The positives of Ezra Klein‘s CJR article and related video: He’s a new Kindle user and hails the machine as “credible. As a product of Amazon, it’s intertwined with the world’s largest online bookstore, legitimized by the one company that can lay some claim to having already changed the way we use, or at least acquire, books. The real question, though, is what took so long?”

In general, the Klein article is upbeat on E and notes the possibilities of  adjustable font sizes,image outbound links, interactivity and updated books (albeit, I’d assume, not the 1984ish variety). At the same time his CJR piece correctly recognizes that the Kindle and the like are not perfect replacements for paper books, given the screen-contrast problems of E Ink, among the other flaws.

The negatives—blindness to the eBabel and DRM issues: Um, Ezra, I mostly liked your piece, but as an e-book newbie, you unwittingly left out a few details.

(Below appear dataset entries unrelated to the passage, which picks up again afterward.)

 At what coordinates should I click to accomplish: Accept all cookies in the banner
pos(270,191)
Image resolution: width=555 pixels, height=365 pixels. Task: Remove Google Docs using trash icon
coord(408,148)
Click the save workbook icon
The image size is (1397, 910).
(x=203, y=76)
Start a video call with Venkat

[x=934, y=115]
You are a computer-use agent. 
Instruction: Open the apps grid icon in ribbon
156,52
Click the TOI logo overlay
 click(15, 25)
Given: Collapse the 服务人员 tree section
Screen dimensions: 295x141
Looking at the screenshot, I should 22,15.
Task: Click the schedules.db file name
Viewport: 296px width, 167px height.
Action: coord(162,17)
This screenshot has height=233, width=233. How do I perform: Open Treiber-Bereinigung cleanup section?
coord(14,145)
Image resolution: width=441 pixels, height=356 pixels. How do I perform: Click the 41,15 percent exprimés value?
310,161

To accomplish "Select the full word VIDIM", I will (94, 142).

Unless we want the whole bleepin’ e-book world to revolve around Jeff Bezos, we deserve nonproprietary e-book standards in areas ranging from the basic format to guidelines for shared annotations and interbook linking.

An improved ePub, not the Kindle format, is what the e-book world need to avoid a classic Standard Oil scenario. Check out O’Reilly Media exec Andrew Savikas’s warnings about the various kinds of lock-ins that Amazon is trying out in E and P. Also see Tim O’Reilly: ‘Publishers beware: Amazon has you in their sights.’ 

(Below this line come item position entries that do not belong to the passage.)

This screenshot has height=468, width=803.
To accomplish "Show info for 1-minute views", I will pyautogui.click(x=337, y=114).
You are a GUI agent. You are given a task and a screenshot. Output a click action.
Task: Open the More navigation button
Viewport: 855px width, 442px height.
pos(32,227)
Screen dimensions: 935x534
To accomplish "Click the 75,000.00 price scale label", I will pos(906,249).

image While you’re at it, Ezra, you may want to address the DRM issue, too, which really ties in with the Tower of eBabel issue. Just why is Jeff so gungho about DRMless music but–via the Kindle and Mobipocket stores—continuing to inflict his proprietary DRM even on publishers who don’t want it? Meanwhile, for some insight on the risk of Amazon as a business partner, read up on the Toys ‘R’ Us suit. As an e-book booster I want the Kindle to success, and if Jeff can make his shareholders richer, then great. But let’s not glaze over the issue of who will control American publishing, or, as far as DRM, whether people in the future will be able to own their books for real. Hey, Ezra, the best of luck in delving further into E, Amazon and related matters!

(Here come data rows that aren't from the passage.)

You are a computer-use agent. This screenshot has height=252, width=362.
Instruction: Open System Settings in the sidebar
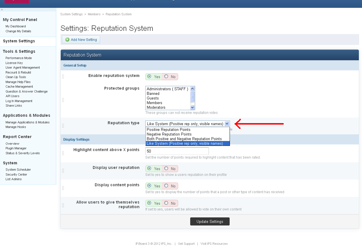19,41
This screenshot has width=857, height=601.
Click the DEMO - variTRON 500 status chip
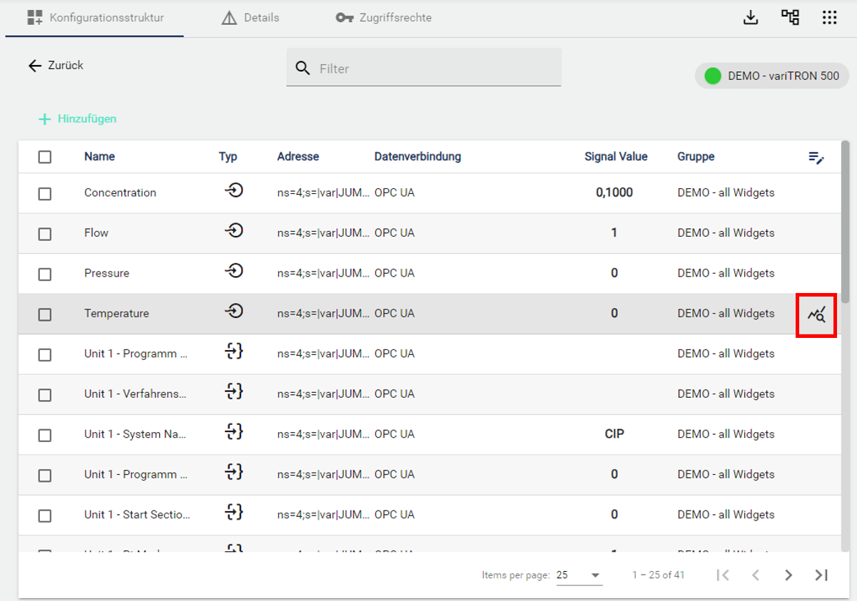[x=771, y=76]
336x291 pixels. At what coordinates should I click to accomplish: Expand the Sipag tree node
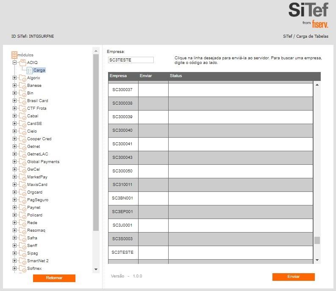pyautogui.click(x=14, y=253)
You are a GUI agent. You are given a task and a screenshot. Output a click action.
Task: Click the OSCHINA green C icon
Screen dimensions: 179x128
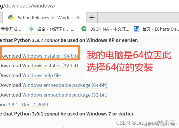tap(84, 29)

An aside: Maybe CJR can solve the mystery of why PW ripped out the E-Book Report archives, at least in terms of public access—along with those of the former publisher and the woman who hired me to do EBR. All of the tens of thousands of words I wrote for PW are gone. The massive link kills are not exactly the best way to maintain PW’s credibility on the Web, especially when EBR and other blogs appeared with “Link this” invitations. Any connections with my comments about Amazon or DRM, or my other uppity writings? Or just corporate politics? Or a mix? And exactly who ordered the link kills? Editor Sara Nelson (who’s taught at Columbia and, I’d hope, wasn’t responsible) or someone on the business side of PW or the parent company Reed Business Information?

Related: Rekindling our love of the written word, in the Herald Sun, from Down Under.

2 COMMENTS

  1. The latest issue of Indianapolis Monthly also ran an article on the Kindle called Read It, and Weep. Philip Gulley’s pessimism in the article is a wonderful light-hearted balance to Klein’s seriousness and gleaming optimism. My mom caught it while reading the treemurder version of the magazine, but the luckily the article is online for those of us who enjoy putting lumberjacks out of business.